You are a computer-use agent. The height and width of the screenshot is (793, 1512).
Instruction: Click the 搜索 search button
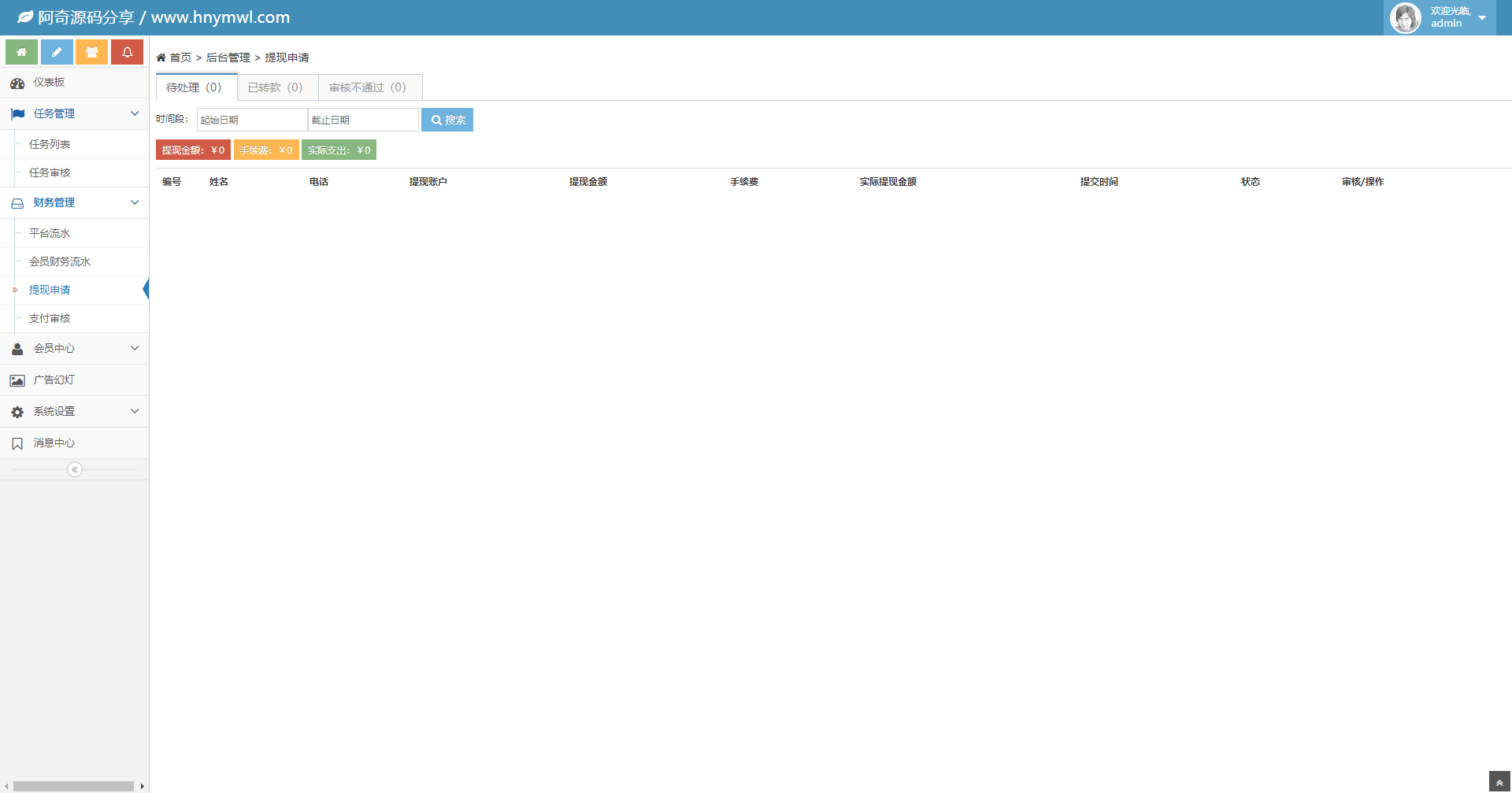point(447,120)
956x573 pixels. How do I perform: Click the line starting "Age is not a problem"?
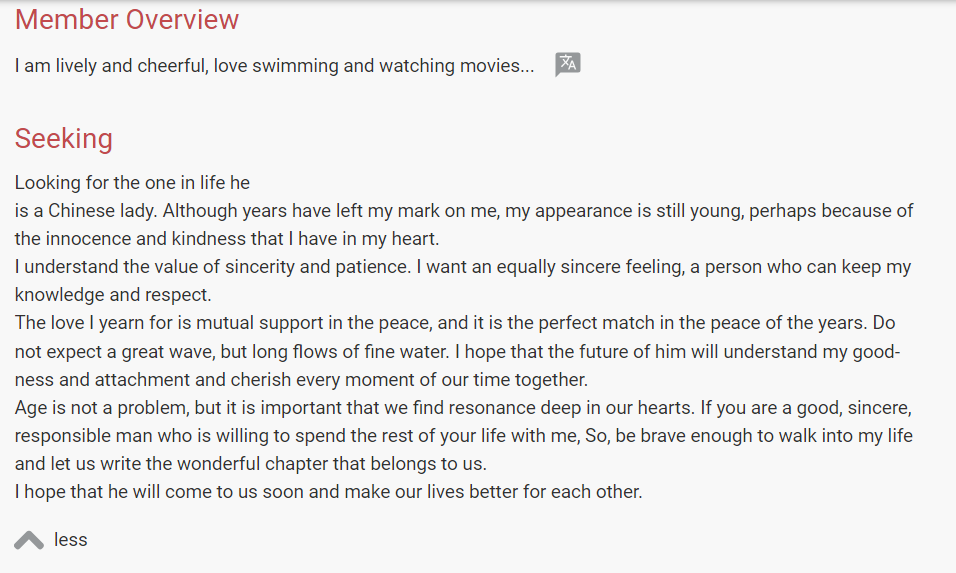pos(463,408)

++++++++

→ **Task goal**:
Repeat all of the entries word for word, but omit the pictures.

→ **Result**:
You are a computer-use agent. The height and width of the screenshot is (793, 1512).
Instruction: Click the 搜索 search button
point(447,120)
956x573 pixels. How do I perform: Click the line starting "Age is not a problem"?
pos(463,408)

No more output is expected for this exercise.